GINがそのような私見を口にすると、YOUは少し困った顔をしながら「そうかも、ですね」と言ってまた笑った。
空白の二ヶ月間、彼女は中国へ飛んでいたらしい。
「本間の指示で……もう次の件が動いてるのか」
病室へ戻る道中では、そんな抽象的且つ無難な言い回しで報告を受けた。
「現地の下調べだけだったので、仕事のついでにマカオでカジノを楽しんで来ちゃいました」
そう言ってYOUは、肩をすくめてにこりと微笑んだ。柔らかなその微笑は、さっきの引き攣れた笑みを浮かべてGINを半撲殺状態にした人物と同じとは思えない。GINはまだ痛む頭頂部をさすりながら、なんとなく釣られて不器用に笑った。
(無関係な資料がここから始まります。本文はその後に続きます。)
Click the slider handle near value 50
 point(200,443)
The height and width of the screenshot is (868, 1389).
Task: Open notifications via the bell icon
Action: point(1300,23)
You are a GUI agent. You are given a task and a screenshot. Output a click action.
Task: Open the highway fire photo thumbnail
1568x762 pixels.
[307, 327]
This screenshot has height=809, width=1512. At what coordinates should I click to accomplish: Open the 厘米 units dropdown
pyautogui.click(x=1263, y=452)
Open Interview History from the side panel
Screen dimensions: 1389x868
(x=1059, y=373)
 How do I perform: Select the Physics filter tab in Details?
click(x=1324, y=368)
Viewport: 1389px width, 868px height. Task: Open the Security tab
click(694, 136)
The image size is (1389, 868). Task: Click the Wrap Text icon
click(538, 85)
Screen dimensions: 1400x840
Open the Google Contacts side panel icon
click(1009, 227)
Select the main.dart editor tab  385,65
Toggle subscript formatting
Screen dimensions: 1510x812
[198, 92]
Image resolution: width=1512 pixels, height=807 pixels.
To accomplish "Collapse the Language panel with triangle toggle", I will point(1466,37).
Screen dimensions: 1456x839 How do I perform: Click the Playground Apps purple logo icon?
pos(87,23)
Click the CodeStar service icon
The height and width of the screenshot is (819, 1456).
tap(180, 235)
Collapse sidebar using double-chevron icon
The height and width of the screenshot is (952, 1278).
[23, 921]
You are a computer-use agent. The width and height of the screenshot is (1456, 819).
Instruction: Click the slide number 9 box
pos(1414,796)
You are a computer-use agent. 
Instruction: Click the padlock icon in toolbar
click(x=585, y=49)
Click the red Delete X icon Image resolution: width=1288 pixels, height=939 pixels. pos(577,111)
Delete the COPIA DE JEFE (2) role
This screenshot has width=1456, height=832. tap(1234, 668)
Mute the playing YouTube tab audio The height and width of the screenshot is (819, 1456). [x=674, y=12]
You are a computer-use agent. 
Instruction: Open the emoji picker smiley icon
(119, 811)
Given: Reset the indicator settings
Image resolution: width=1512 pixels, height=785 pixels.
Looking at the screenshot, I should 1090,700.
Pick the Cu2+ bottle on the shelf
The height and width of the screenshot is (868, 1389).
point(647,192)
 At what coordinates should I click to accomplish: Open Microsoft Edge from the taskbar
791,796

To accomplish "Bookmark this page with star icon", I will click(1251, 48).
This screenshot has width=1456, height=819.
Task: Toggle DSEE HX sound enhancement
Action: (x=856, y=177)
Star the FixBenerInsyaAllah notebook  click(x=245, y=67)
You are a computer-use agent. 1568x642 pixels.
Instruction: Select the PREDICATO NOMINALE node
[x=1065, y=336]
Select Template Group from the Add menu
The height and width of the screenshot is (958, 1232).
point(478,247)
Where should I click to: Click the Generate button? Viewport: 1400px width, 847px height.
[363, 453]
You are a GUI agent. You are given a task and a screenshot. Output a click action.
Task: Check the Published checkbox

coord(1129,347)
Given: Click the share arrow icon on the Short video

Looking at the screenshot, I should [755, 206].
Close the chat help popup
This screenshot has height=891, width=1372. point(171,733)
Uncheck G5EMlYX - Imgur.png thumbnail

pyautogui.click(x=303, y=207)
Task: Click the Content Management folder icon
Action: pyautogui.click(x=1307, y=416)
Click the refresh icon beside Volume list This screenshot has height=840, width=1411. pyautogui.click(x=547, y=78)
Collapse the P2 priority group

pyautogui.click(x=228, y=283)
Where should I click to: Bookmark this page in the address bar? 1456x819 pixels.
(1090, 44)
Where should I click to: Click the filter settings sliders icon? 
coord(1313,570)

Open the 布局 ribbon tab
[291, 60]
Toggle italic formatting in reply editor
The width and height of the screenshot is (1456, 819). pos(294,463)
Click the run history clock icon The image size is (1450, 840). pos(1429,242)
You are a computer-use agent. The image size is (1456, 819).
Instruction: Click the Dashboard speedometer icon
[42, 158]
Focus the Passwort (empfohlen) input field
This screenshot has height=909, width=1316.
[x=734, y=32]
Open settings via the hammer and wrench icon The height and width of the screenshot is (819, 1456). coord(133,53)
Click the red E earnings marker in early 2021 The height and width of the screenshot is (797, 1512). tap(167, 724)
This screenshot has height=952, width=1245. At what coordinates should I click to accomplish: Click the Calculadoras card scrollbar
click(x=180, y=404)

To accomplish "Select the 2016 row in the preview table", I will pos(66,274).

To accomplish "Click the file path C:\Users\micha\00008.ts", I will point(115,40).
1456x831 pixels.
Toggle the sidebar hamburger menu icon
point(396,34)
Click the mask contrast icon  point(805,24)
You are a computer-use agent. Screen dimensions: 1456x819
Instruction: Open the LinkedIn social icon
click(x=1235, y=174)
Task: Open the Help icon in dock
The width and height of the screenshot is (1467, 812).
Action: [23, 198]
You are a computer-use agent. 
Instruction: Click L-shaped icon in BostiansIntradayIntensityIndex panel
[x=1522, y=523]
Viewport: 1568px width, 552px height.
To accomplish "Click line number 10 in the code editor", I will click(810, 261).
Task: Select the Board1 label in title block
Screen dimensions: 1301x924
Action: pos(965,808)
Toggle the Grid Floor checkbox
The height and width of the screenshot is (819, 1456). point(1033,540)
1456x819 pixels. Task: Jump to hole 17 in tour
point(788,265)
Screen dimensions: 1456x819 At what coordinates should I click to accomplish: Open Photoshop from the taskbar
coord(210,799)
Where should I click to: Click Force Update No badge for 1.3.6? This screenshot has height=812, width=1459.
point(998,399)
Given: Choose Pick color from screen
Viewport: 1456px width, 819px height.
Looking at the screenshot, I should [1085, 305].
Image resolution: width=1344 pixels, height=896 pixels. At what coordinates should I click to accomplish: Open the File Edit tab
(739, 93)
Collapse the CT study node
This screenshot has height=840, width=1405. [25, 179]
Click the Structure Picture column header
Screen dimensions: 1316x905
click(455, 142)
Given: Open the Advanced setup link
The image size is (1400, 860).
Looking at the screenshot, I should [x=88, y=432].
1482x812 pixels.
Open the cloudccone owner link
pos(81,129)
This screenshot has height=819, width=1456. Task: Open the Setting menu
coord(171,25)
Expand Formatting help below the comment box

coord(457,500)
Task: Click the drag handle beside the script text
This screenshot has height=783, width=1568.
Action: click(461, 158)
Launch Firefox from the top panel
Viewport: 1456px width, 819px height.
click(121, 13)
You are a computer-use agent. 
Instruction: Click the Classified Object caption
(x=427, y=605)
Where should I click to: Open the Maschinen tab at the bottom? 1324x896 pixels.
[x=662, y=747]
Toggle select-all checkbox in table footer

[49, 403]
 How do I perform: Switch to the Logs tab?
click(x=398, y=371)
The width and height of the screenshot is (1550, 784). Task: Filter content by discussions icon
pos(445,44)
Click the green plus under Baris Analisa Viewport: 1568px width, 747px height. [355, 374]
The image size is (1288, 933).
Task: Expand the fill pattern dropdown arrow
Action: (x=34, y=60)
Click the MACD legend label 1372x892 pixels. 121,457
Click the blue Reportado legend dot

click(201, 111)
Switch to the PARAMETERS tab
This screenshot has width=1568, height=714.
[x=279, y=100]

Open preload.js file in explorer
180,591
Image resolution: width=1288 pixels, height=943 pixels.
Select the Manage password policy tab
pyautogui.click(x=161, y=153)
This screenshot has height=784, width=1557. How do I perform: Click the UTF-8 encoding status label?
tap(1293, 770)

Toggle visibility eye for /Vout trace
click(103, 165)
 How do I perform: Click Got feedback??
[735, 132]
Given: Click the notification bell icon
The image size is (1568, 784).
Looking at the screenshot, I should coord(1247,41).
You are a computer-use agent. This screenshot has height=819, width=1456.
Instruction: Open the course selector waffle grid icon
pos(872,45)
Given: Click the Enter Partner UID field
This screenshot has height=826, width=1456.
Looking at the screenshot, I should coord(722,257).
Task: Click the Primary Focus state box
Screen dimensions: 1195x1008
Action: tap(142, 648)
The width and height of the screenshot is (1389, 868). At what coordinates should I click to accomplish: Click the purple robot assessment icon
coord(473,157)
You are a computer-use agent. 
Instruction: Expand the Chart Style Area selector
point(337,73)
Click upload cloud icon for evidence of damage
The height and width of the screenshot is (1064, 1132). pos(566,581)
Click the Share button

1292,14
病室に戻ってYOUにソファを促し、GINもベッドへ腰を下ろす。
「チップを埋め込まれたら、何かと身動きが取れないと思ってた」
「どこにいようと衛星が所在を捉えるから、逆に自由と言えば自由ですよ」
ただし大切な場所や大切な人のもとには行けないけれど、と零す顔が、初めてGINに憂いを見せた。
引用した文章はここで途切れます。